Selected excerpt =>
#####

By ROXANA HEGEMAN, Associated Press
GREAT BEND, Kan. (AP) — Jurors convicted a central Kansas man of capital murder on Friday in the killing of a 14-year-old cheerleader whose charred body was found at the asphalt plant where the he worked.
Adam Longoria, 38, stood and stared straight at jurors, wearing a blank expression as the judge polled each of them to confirm the decision. The jury had deliberated less than four hours after closing arguments capped six days of testimony about the August 2010 killing of Alicia Debolt.
Prosecutors aren't seeking the death penalty, but a capital murder conviction carries a life sentence without the possibility of parole. Sentencing is June 8.
Alicia was last seen alive when she left her home in Great Bend for a party just before midnight on Aug. 21, 2010. Her family reported her missing the next day, setting off a search that ended three days later when her remains, with traces of duct tape on her ankles and face, were found at the Venture Corp. plant.

#####

What to work on =>
1: Print the passage of the article on the Kansas murder conviction between "Adam Longoria, 38, stood" and "Venture Corp. plant.", inclusive.
2: Decide whether each statement agrees with the article on the Kansas murder conviction: (a) The jury deliberated for more than four hours. (b) Prosecutors are not seeking the death penalty. (c) Alicia's remains were found three days after her family reported her missing. Answer yes or no for each and quote the deciding words.
3: Continue the article on the Kansas murder conviction from the point where it stops.

(Pixel coordinate grounding data)

#####

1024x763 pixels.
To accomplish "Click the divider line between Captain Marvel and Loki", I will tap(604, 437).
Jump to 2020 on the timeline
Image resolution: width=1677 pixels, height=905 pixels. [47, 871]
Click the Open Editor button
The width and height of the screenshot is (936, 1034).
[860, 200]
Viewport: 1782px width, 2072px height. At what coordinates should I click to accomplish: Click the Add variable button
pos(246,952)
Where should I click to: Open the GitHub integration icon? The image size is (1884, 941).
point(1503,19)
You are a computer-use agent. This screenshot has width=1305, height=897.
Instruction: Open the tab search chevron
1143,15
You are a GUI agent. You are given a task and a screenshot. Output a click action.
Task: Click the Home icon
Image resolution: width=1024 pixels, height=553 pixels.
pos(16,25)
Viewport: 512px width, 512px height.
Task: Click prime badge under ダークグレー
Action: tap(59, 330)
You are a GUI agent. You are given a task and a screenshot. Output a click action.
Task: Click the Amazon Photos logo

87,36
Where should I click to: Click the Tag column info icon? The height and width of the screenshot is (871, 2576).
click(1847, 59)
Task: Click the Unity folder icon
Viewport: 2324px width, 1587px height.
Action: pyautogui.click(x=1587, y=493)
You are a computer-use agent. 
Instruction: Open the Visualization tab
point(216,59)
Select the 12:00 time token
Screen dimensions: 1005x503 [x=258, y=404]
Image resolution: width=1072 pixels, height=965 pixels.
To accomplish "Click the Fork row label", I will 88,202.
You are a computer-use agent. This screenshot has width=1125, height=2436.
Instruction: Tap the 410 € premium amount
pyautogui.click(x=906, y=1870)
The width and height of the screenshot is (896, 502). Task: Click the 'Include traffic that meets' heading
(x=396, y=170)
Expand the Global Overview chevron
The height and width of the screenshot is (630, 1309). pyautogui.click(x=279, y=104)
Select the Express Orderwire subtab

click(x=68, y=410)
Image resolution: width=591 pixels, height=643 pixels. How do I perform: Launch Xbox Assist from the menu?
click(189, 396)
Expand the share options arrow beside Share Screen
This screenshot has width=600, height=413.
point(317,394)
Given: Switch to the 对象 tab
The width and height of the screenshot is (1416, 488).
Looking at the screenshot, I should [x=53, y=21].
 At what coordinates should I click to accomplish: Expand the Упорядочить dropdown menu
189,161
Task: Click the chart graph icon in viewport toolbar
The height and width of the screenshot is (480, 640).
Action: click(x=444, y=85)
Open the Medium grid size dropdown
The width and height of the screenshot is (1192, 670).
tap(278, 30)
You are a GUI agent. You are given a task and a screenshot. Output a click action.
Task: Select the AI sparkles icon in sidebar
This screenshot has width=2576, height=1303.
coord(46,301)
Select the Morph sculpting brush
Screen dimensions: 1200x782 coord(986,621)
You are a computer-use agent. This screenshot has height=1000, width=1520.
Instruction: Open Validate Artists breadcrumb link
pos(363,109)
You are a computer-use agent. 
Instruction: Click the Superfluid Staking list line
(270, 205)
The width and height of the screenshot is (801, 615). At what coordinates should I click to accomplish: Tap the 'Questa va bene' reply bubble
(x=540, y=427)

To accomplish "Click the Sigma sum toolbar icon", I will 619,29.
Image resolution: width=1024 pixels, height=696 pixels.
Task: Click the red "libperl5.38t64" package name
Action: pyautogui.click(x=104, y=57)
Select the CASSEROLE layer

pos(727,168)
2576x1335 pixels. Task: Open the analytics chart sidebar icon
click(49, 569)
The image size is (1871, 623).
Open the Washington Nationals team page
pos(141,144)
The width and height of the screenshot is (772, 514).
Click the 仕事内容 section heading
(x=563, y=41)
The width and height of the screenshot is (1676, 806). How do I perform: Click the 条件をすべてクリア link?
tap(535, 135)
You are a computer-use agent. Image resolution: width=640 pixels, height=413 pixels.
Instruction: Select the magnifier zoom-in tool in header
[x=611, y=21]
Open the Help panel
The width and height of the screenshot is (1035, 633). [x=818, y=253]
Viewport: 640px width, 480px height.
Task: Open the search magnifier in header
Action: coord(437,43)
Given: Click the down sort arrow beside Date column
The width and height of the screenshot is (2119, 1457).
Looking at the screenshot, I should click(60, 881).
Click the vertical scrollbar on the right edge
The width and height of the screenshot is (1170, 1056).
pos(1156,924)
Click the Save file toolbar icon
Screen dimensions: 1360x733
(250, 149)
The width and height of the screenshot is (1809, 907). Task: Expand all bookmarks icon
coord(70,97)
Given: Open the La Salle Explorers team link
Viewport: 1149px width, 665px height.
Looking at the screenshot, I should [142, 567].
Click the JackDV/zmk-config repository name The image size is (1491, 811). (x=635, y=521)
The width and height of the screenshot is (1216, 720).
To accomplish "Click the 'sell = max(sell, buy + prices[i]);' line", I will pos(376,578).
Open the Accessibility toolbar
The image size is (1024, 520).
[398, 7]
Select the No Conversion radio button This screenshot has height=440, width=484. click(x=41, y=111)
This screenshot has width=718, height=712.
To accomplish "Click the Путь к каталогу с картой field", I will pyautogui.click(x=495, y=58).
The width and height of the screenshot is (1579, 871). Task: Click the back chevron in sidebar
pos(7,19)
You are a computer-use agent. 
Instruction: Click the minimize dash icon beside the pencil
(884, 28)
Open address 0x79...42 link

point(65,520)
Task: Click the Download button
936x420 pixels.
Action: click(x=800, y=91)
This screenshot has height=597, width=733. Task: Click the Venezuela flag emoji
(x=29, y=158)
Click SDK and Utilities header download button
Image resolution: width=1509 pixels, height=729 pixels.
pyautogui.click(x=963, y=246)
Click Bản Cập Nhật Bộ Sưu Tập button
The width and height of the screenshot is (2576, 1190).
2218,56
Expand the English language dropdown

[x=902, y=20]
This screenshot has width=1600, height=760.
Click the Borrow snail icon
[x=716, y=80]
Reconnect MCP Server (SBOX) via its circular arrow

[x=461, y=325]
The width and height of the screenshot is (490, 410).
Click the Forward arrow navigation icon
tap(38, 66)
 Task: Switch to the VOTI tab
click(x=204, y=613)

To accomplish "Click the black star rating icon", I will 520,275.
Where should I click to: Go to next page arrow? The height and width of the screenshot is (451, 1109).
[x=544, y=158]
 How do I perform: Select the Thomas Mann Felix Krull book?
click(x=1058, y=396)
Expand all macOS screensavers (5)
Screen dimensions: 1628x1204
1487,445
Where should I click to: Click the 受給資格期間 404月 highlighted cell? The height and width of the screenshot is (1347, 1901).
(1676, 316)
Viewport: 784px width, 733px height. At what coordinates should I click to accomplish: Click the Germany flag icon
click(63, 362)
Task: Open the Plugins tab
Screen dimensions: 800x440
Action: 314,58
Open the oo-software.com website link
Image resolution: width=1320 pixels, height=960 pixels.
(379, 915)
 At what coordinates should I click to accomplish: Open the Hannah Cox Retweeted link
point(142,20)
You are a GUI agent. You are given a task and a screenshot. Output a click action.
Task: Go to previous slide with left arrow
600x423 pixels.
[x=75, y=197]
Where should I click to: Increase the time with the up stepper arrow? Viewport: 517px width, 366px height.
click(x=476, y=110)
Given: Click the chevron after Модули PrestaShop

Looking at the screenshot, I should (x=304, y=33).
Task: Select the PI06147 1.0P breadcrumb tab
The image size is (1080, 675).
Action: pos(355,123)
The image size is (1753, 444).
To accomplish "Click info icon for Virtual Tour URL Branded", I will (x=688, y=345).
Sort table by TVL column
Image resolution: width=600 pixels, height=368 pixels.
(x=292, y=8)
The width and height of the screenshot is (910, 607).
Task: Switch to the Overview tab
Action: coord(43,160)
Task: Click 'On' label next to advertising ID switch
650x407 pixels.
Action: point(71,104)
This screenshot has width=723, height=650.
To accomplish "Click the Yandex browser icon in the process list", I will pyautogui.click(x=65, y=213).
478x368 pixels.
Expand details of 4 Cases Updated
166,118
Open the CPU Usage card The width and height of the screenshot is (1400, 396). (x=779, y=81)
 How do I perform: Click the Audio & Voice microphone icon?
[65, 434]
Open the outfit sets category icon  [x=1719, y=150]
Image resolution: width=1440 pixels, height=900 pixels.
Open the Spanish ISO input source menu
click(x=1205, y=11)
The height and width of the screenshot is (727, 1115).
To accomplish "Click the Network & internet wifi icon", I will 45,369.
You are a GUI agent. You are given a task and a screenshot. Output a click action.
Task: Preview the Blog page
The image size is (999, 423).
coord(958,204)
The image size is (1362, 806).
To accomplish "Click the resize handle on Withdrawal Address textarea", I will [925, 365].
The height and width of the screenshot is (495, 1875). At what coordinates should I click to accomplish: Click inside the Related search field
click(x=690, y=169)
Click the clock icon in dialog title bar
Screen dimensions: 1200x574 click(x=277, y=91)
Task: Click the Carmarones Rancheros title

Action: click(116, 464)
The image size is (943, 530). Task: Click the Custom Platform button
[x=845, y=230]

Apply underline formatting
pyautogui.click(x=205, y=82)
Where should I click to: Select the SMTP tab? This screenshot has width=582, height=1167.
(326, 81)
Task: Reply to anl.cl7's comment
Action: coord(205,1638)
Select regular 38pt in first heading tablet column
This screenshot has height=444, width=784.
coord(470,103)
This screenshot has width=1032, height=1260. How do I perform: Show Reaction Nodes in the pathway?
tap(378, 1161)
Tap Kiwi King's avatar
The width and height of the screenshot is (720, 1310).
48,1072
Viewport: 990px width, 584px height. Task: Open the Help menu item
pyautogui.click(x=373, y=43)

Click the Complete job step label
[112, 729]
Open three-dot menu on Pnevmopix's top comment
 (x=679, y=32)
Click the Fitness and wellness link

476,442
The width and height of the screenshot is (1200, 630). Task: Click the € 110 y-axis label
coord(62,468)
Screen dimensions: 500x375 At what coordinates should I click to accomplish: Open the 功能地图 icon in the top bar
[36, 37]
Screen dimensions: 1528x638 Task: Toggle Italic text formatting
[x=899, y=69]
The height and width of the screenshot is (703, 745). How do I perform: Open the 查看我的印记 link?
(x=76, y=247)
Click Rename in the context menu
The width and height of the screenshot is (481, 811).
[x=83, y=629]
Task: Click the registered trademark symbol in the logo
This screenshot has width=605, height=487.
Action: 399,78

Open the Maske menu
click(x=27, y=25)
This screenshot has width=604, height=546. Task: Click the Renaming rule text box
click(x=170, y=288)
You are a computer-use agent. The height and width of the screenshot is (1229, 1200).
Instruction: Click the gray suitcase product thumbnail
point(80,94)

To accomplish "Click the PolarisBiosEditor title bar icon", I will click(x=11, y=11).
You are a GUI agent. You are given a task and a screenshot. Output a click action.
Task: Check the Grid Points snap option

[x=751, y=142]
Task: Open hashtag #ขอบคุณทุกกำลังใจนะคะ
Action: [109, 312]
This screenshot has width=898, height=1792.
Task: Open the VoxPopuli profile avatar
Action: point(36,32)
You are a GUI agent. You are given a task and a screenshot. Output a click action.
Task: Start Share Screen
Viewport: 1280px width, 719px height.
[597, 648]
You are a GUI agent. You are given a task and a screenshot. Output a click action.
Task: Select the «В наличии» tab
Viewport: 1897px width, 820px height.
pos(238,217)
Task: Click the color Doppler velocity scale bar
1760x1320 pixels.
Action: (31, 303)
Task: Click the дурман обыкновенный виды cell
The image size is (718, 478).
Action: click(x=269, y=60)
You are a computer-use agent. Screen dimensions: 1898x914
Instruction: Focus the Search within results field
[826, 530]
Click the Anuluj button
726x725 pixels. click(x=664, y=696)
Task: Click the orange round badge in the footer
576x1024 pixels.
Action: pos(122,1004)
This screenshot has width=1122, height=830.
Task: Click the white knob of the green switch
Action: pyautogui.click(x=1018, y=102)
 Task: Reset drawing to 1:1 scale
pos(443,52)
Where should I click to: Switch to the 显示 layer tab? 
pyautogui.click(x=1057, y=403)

#####

Responses =>
1:
Adam Longoria, 38, stood and stared straight at jurors, wearing a blank expression as the judge polled each of them to confirm the decision. The jury had deliberated less than four hours after closing arguments capped six days of testimony about the August 2010 killing of Alicia Debolt.
Prosecutors aren't seeking the death penalty, but a capital murder conviction carries a life sentence without the possibility of parole. Sentencing is June 8.
Alicia was last seen alive when she left her home in Great Bend for a party just before midnight on Aug. 21, 2010. Her family reported her missing the next day, setting off a search that ended three days later when her remains, with traces of duct tape on her ankles and face, were found at the Venture Corp. plant.

2:
(a) No: "The jury had deliberated less than four hours"
(b) Yes: "Prosecutors aren't seeking the death penalty"
(c) Yes: "Her family reported her missing the next day, setting off a search that ended three days later"

3:
Alicia's remains were so badly burned that the coroner had to rely on dental records to identify her. Investigators later found a barrage of text messages between Alicia and the then-36-year-old Longoria, who began pursuing the girl after meeting her at a party in July 2010.
Family members clutched tissues and cried as the verdicts were read, and later released a statement saying the day marked justice for Alicia. The family also urged parents to talk to their children even if they got pushback and told teenagers to be wary of adults seeking their friendships, warning: "It may feel good to have the attention but ask yourself, 'Why would someone much older than me not want to spend time with people their own age?'"
Defense attorneys left the courthouse through a back door, avoiding reporters. Prosecutor Kevin O'Connor told reporters that the evidence against Longoria "was overwhelming."
During his closing argument earlier Friday, O'Connor reminded jurors of the age disparity and noted the hundreds of text messages that Longoria exchanged with Alicia, underlining the man's obsession with the teen. Some of those messages showed that he picked her up the night she disappeared and that she thought she was going to a party.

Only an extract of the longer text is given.